Exercise aim: Copy out the lines of the material below, from the line containing "This screenshot has width=755, height=472." through the end of the material, inclusive, without the pictures.

Listing:
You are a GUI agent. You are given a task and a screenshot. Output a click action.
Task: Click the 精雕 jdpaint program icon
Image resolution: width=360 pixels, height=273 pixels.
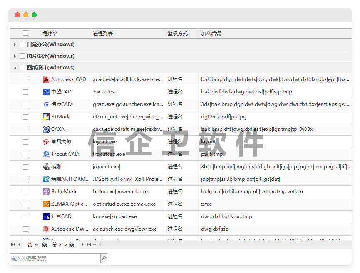[x=46, y=166]
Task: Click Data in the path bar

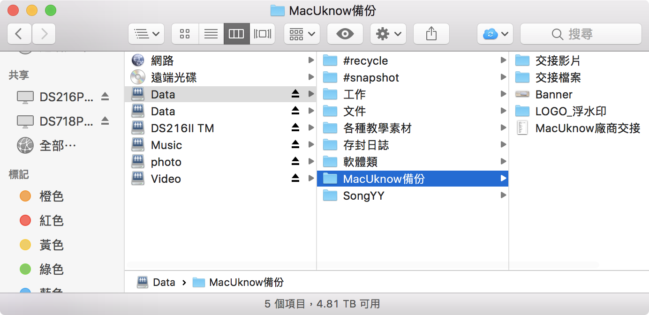Action: click(x=163, y=282)
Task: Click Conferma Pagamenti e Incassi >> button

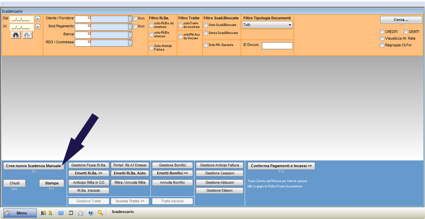Action: point(281,165)
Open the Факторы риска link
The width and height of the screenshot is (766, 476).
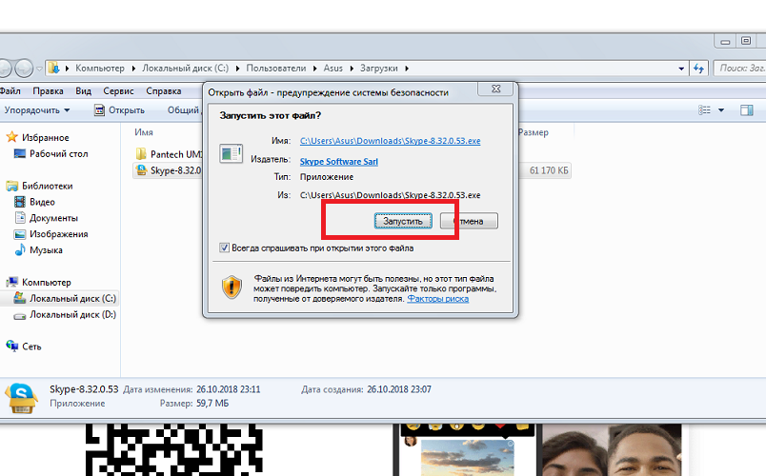(437, 298)

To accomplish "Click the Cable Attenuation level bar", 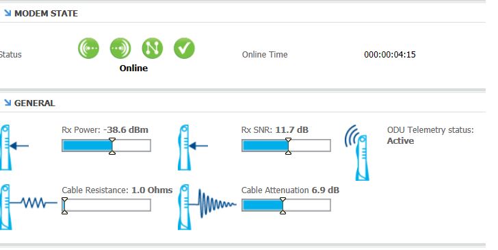I will pyautogui.click(x=286, y=205).
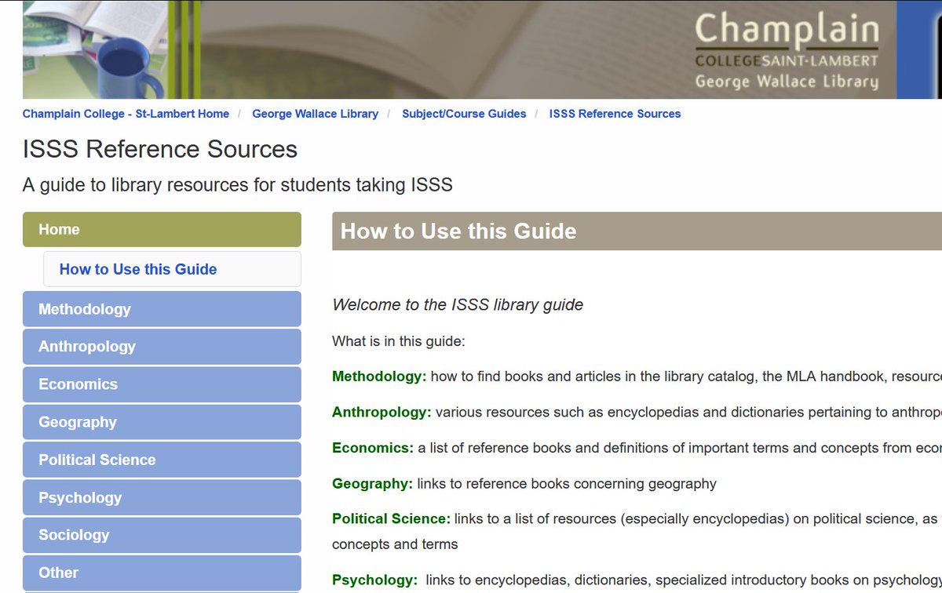
Task: Open the Economics guide page
Action: pyautogui.click(x=78, y=384)
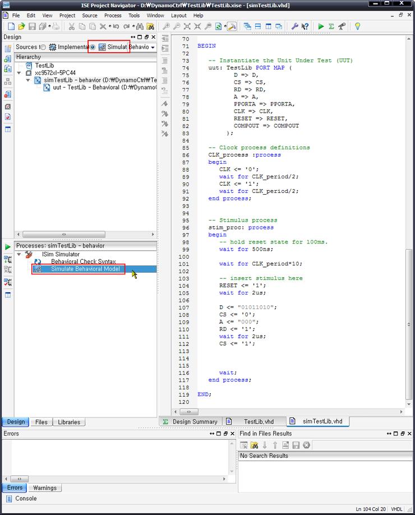
Task: Open the Process menu
Action: 112,15
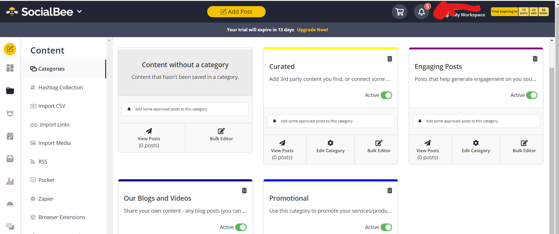Follow the Upgrade Now! link
Viewport: 559px width, 234px height.
(x=312, y=30)
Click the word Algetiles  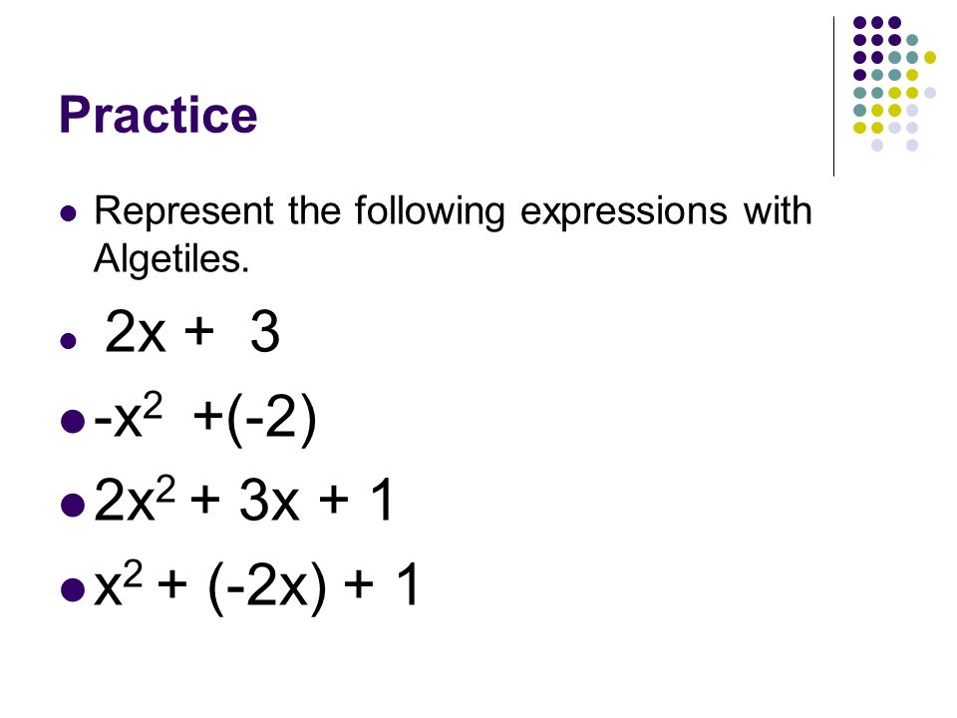(x=171, y=259)
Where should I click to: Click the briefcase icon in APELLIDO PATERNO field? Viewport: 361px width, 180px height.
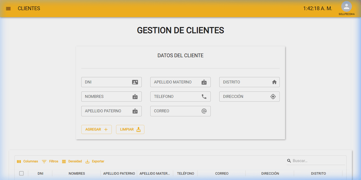click(x=135, y=111)
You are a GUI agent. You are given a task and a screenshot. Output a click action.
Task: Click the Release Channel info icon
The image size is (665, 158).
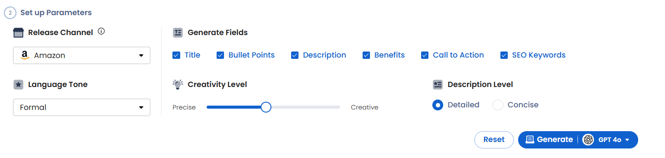pyautogui.click(x=101, y=31)
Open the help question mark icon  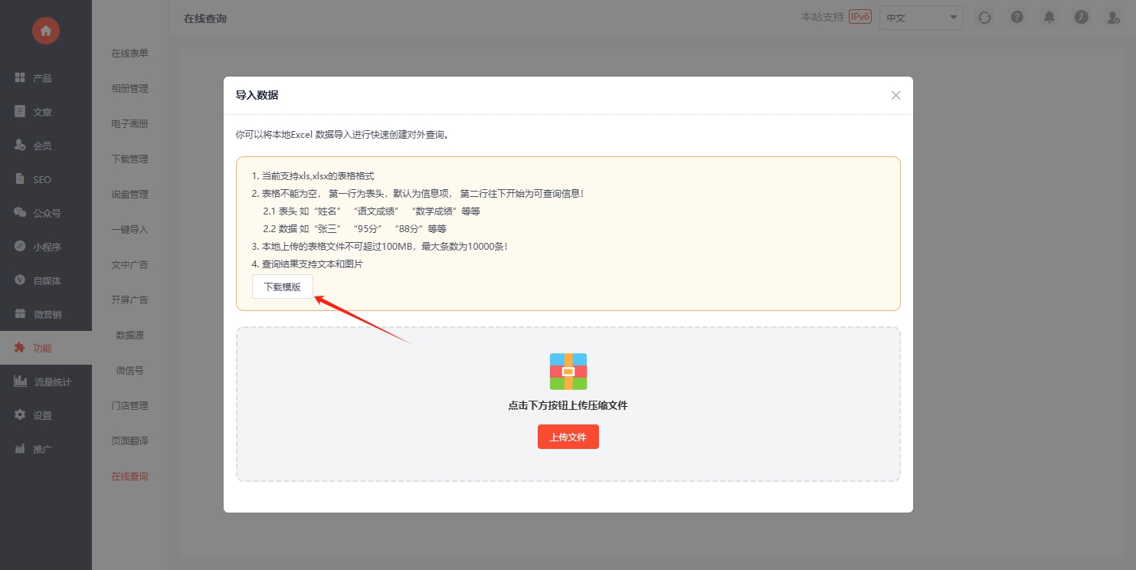(x=1017, y=18)
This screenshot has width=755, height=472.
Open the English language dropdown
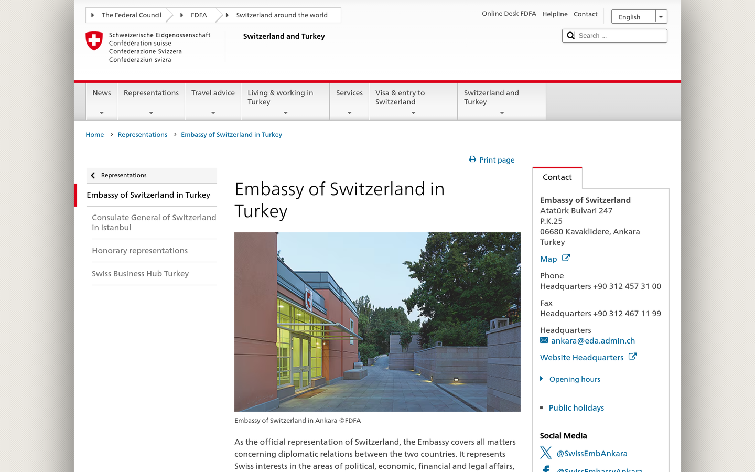tap(639, 17)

Solution for this problem:
This screenshot has width=755, height=472.
Open the English language dropdown
tap(639, 17)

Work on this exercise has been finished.